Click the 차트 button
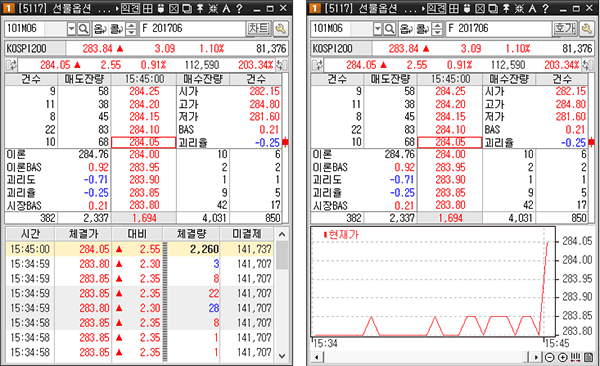The width and height of the screenshot is (600, 366). pos(258,28)

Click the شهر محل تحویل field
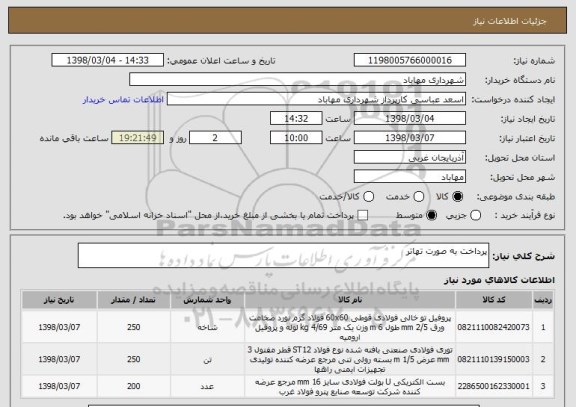(x=410, y=177)
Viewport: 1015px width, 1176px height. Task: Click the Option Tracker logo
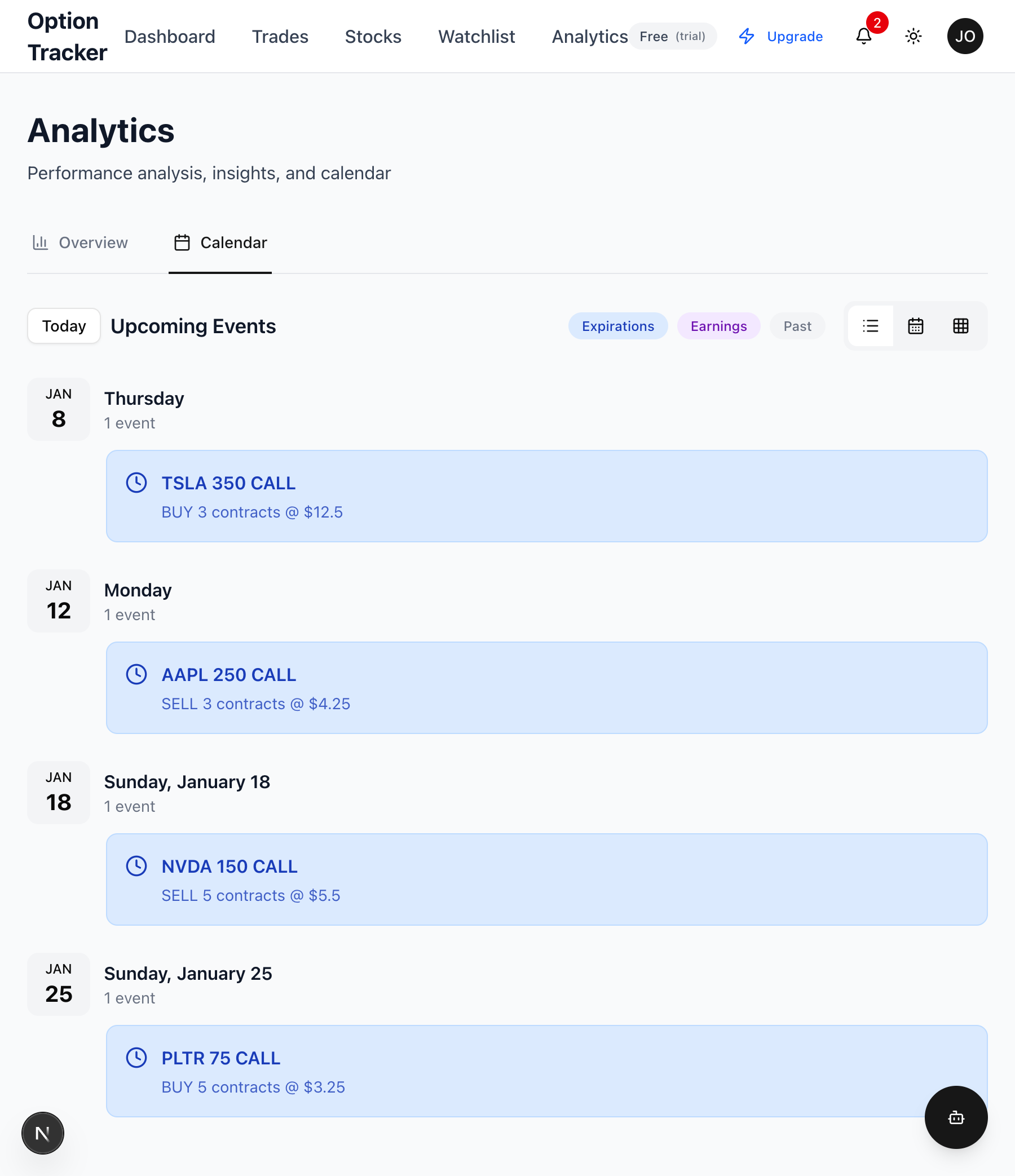click(x=67, y=36)
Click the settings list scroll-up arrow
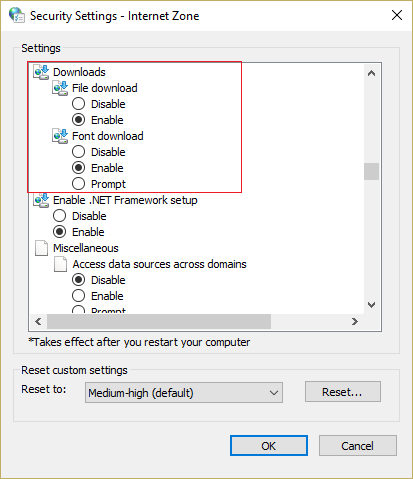 pyautogui.click(x=371, y=73)
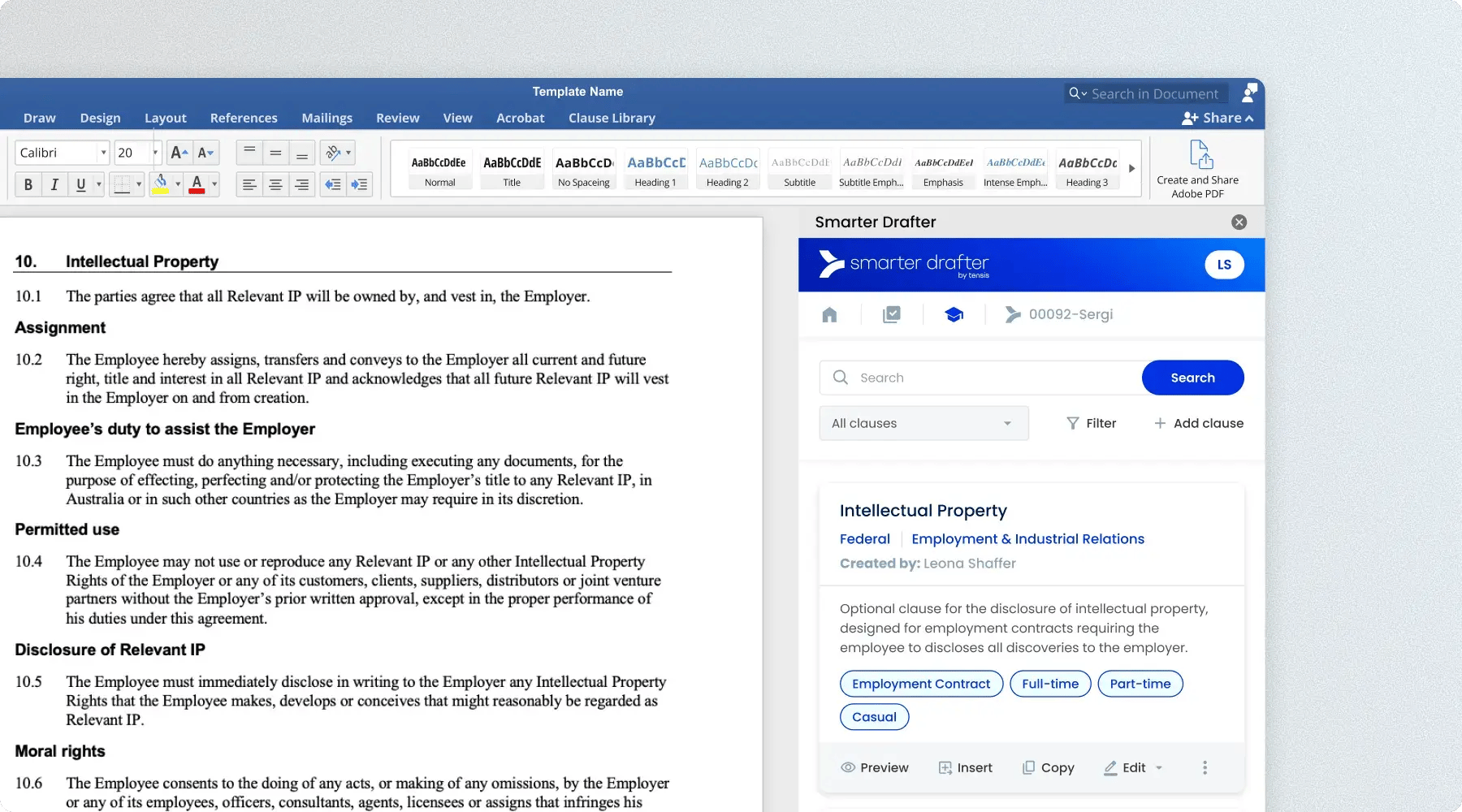Open the References ribbon tab
Viewport: 1462px width, 812px height.
(x=244, y=118)
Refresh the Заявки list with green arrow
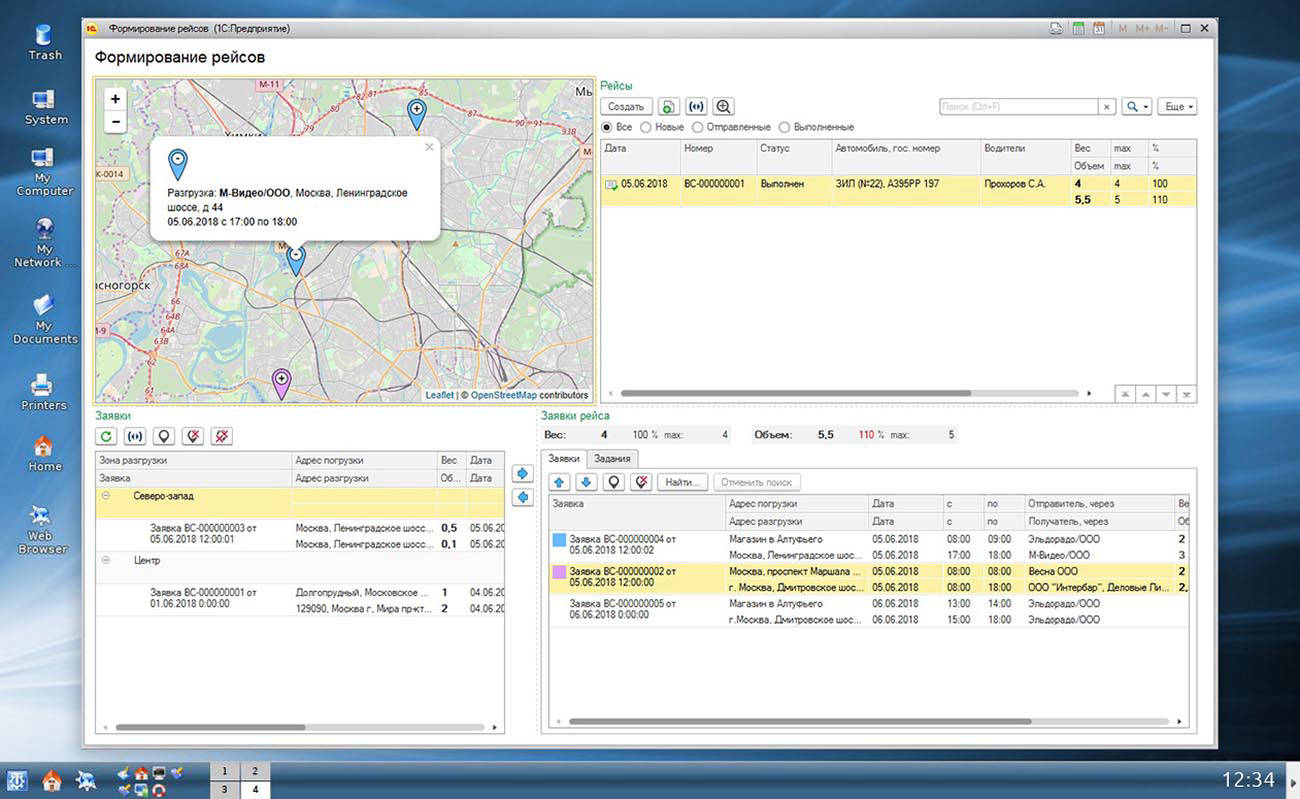The image size is (1300, 799). click(106, 436)
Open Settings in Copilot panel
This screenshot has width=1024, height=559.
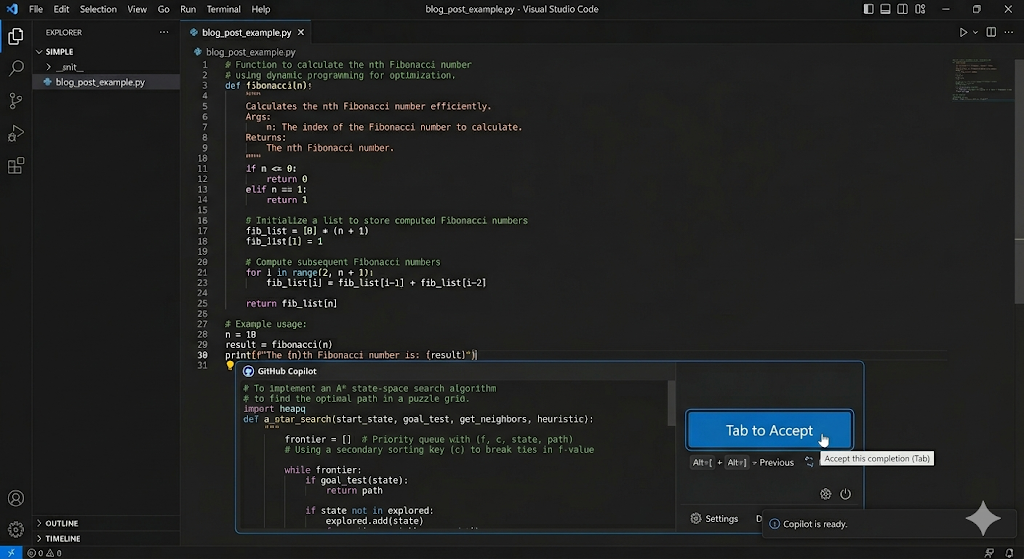[714, 519]
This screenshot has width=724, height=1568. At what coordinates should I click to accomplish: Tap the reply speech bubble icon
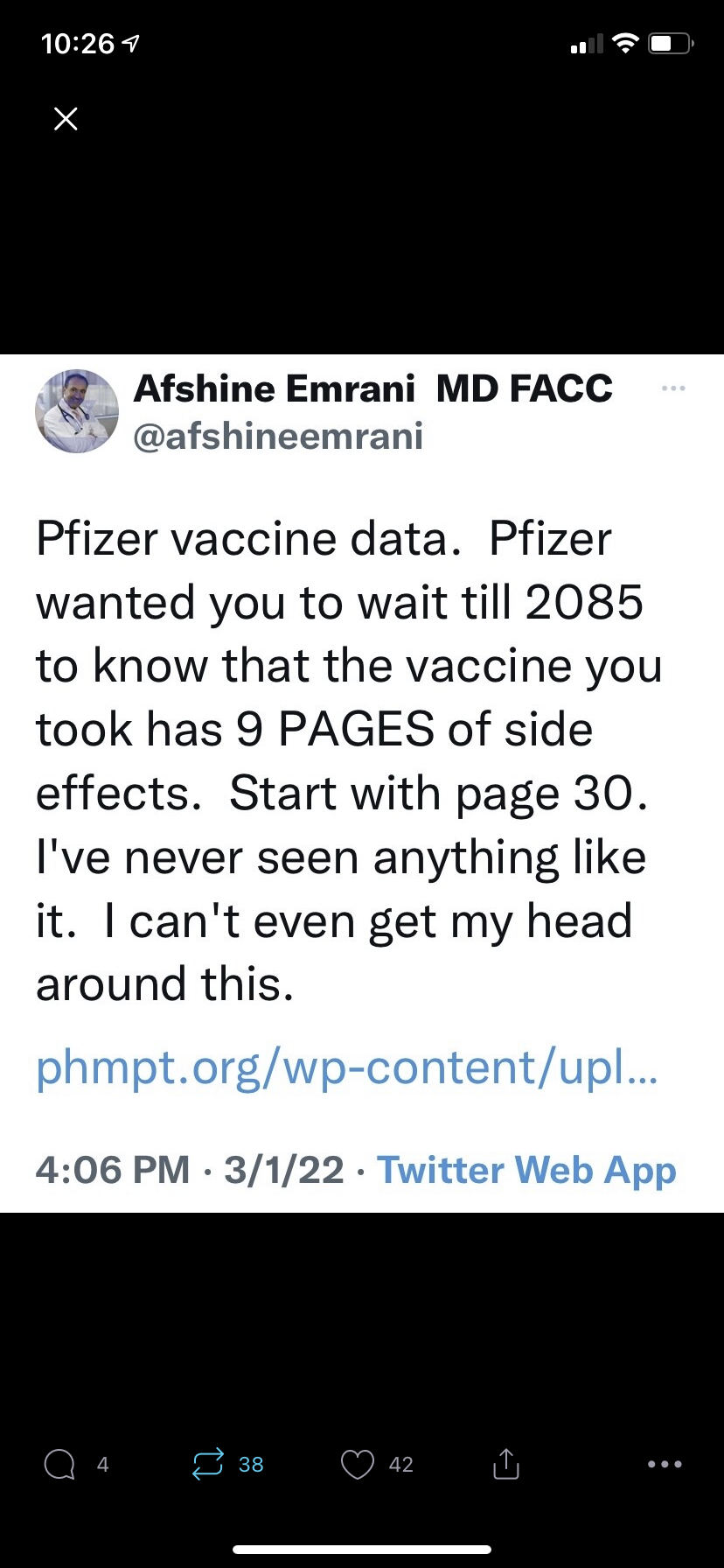point(59,1464)
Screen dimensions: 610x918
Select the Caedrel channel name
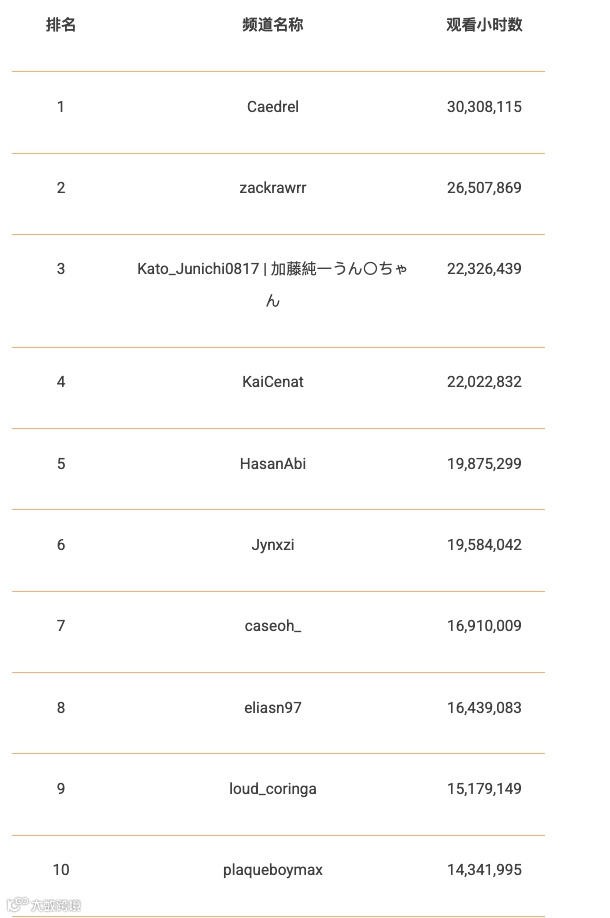273,107
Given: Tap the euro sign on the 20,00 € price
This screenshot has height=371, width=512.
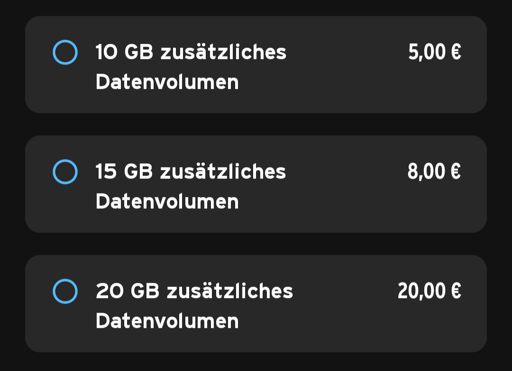Looking at the screenshot, I should (x=456, y=291).
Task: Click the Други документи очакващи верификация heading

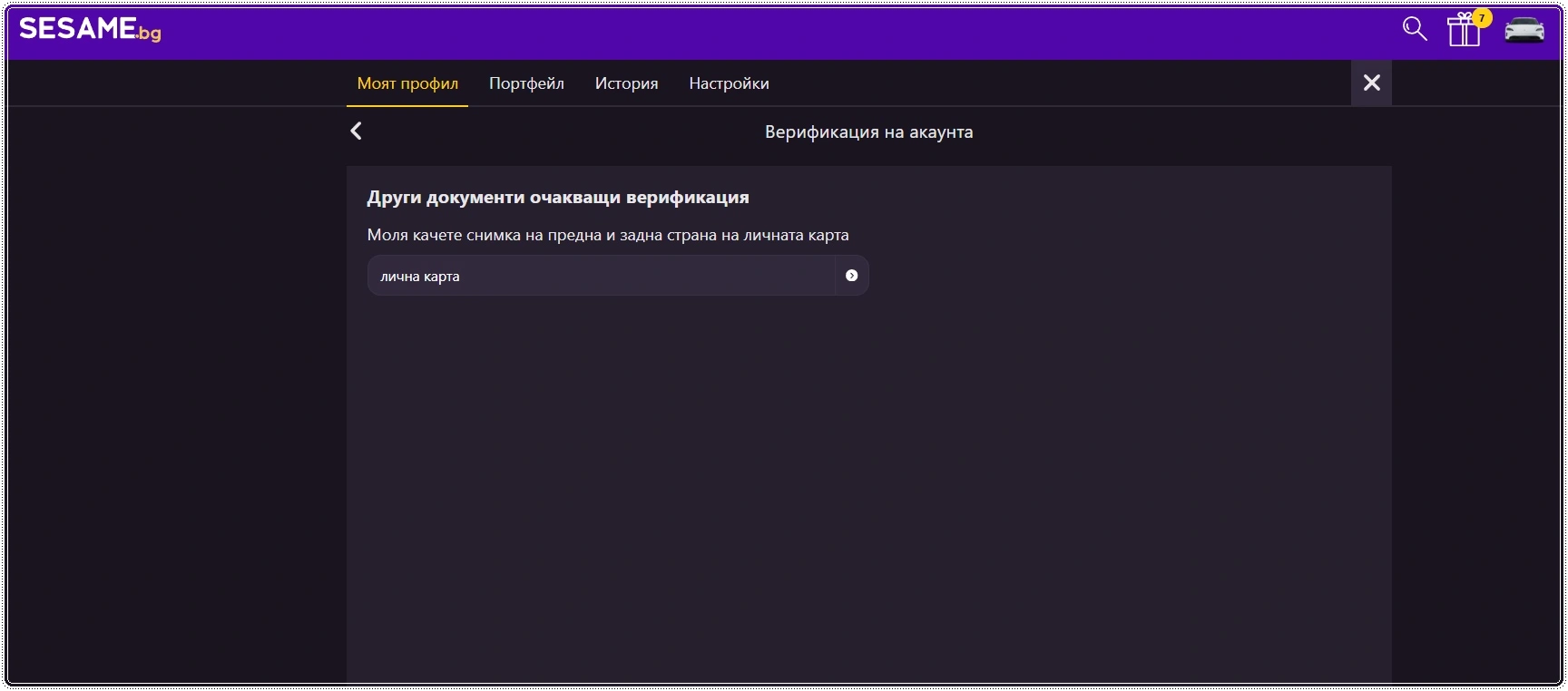Action: pyautogui.click(x=558, y=198)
═══
- [Required work] Retype all entries exactly as they appear, dropping the images.

- [Your solution]
Click the 차트 button
The width and height of the screenshot is (600, 366). pos(258,28)

Click the شهر محل تحویل field
(x=410, y=177)
Viewport: 1015px width, 1176px height. Task: Click the Option Tracker logo
click(x=67, y=36)
Click the settings list scroll-up arrow
 pyautogui.click(x=371, y=73)
Open the References ribbon tab
Viewport: 1462px width, 812px height.
(x=244, y=118)
Refresh the Заявки list with green arrow
The image size is (1300, 799). click(106, 436)
Open Settings in Copilot panel
This screenshot has width=1024, height=559.
[714, 519]
This screenshot has width=724, height=1568. At what coordinates should I click to accomplish: Tap the reply speech bubble icon
point(59,1464)
Screen dimensions: 610x918
Select the Caedrel channel name
273,107
Given: Tap the euro sign on the 20,00 € price
This screenshot has height=371, width=512.
Looking at the screenshot, I should (x=456, y=291).
Task: Click the Други документи очакващи верификация heading

Action: pyautogui.click(x=558, y=198)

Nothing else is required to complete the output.